BEGIN

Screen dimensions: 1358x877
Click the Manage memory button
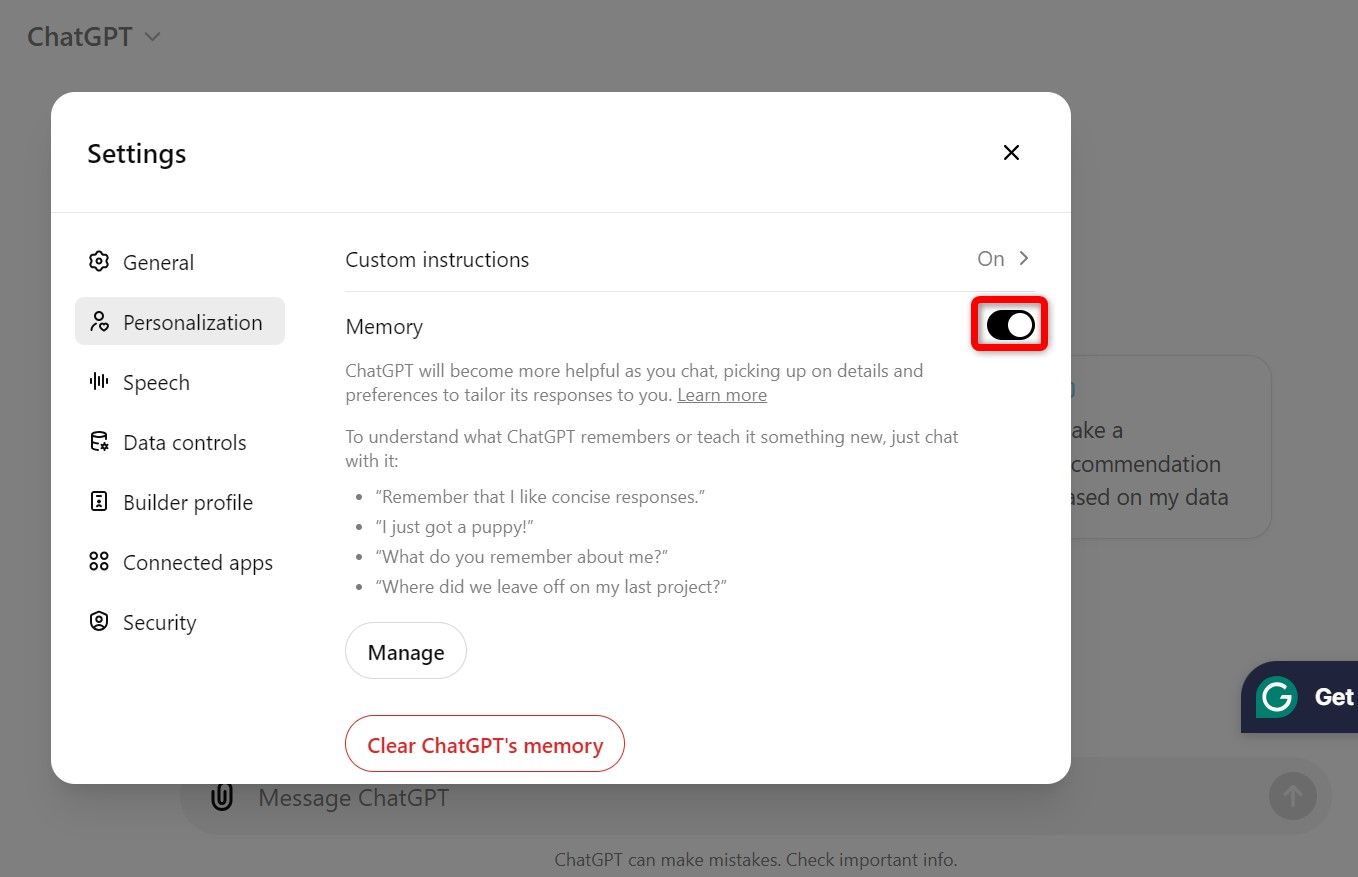click(x=405, y=651)
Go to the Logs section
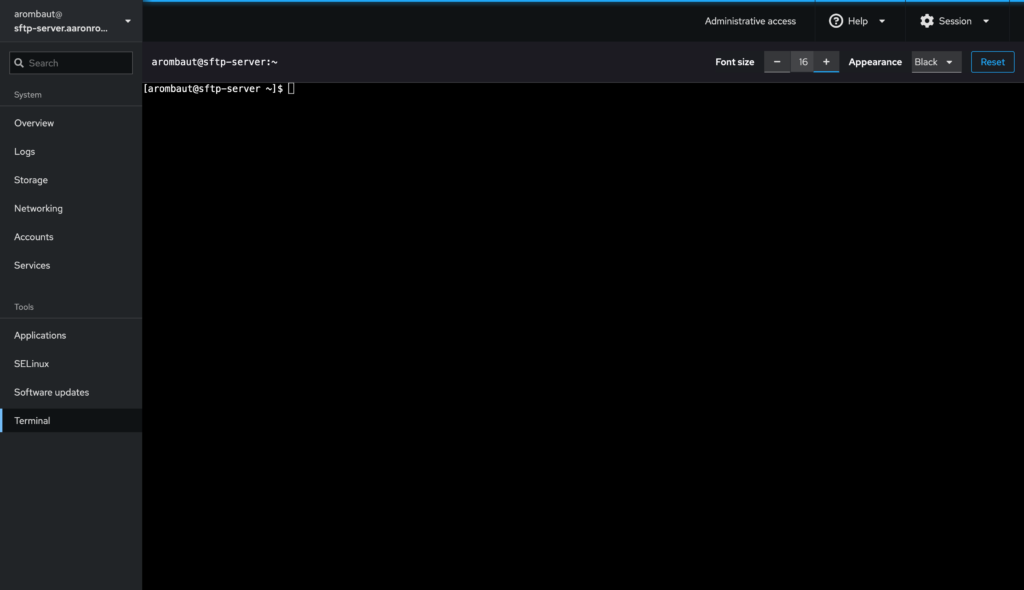1024x590 pixels. 25,152
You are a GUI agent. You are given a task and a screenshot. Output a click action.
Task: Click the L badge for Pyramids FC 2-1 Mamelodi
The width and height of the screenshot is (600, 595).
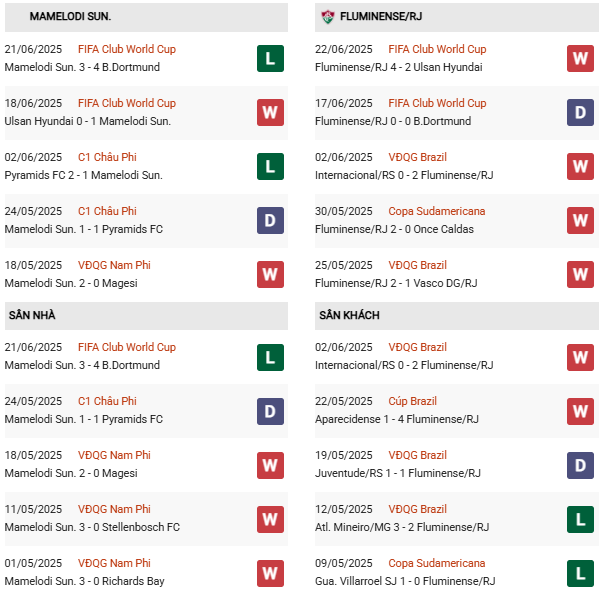[270, 166]
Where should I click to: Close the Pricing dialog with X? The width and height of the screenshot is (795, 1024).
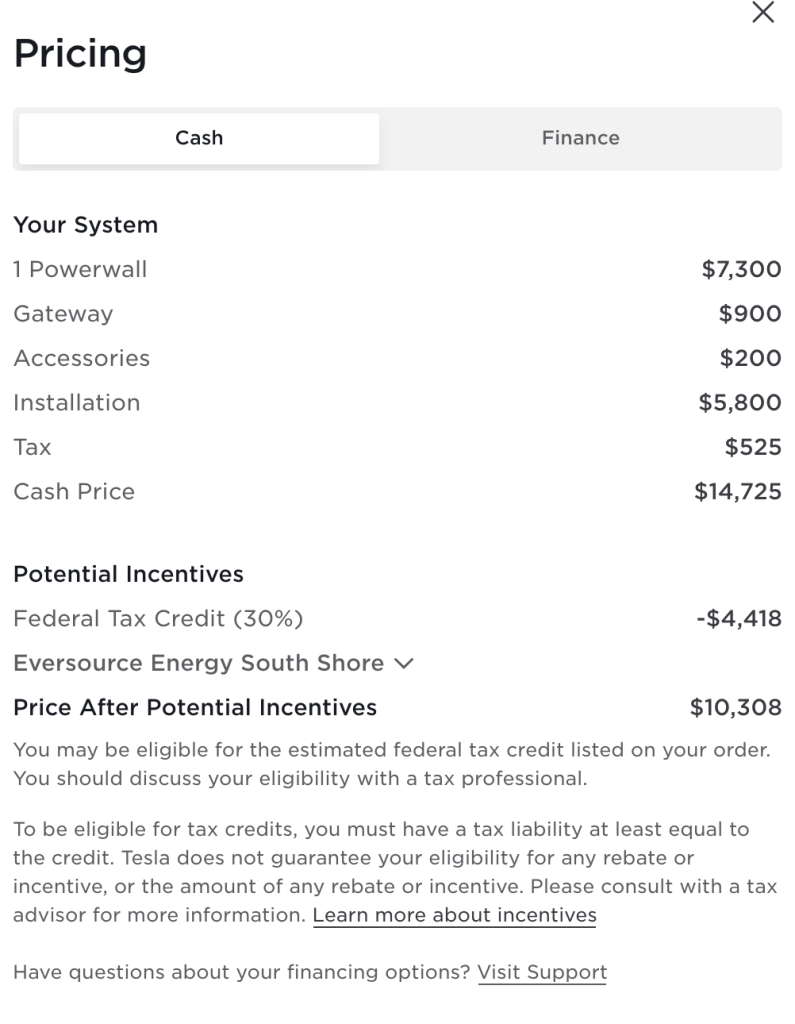pos(763,13)
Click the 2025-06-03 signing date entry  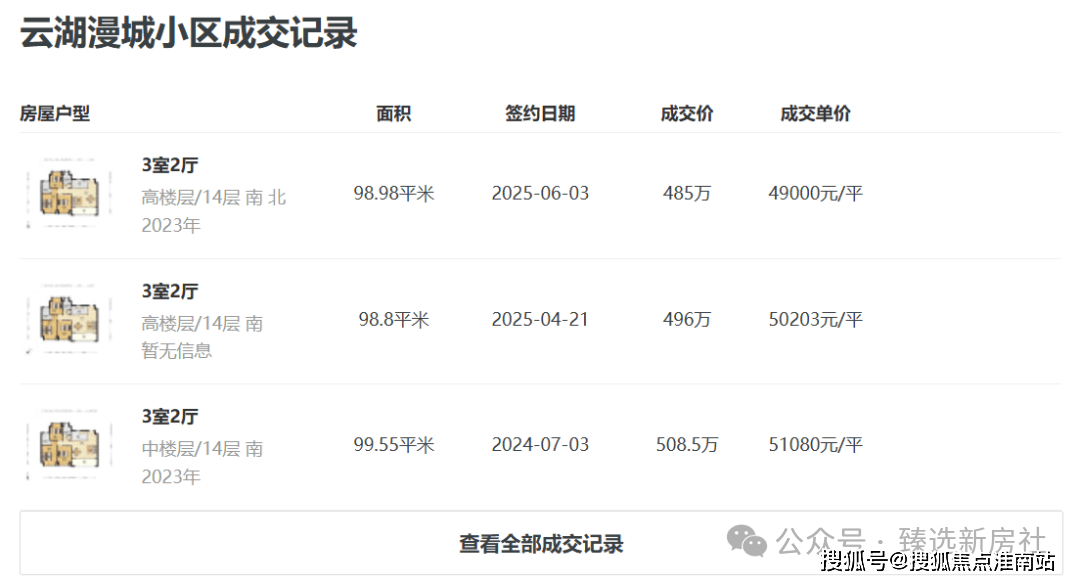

END

An exact restatement is expected of the lines from the line containing "Task: Click the" to the end of the data above, pictures excluded.

Task: Click the L badge for Pyramids FC 2-1 Mamelodi
The width and height of the screenshot is (600, 595).
[270, 166]
Where should I click to: Close the Pricing dialog with X? The width and height of the screenshot is (795, 1024).
pos(763,13)
Click the 2025-06-03 signing date entry  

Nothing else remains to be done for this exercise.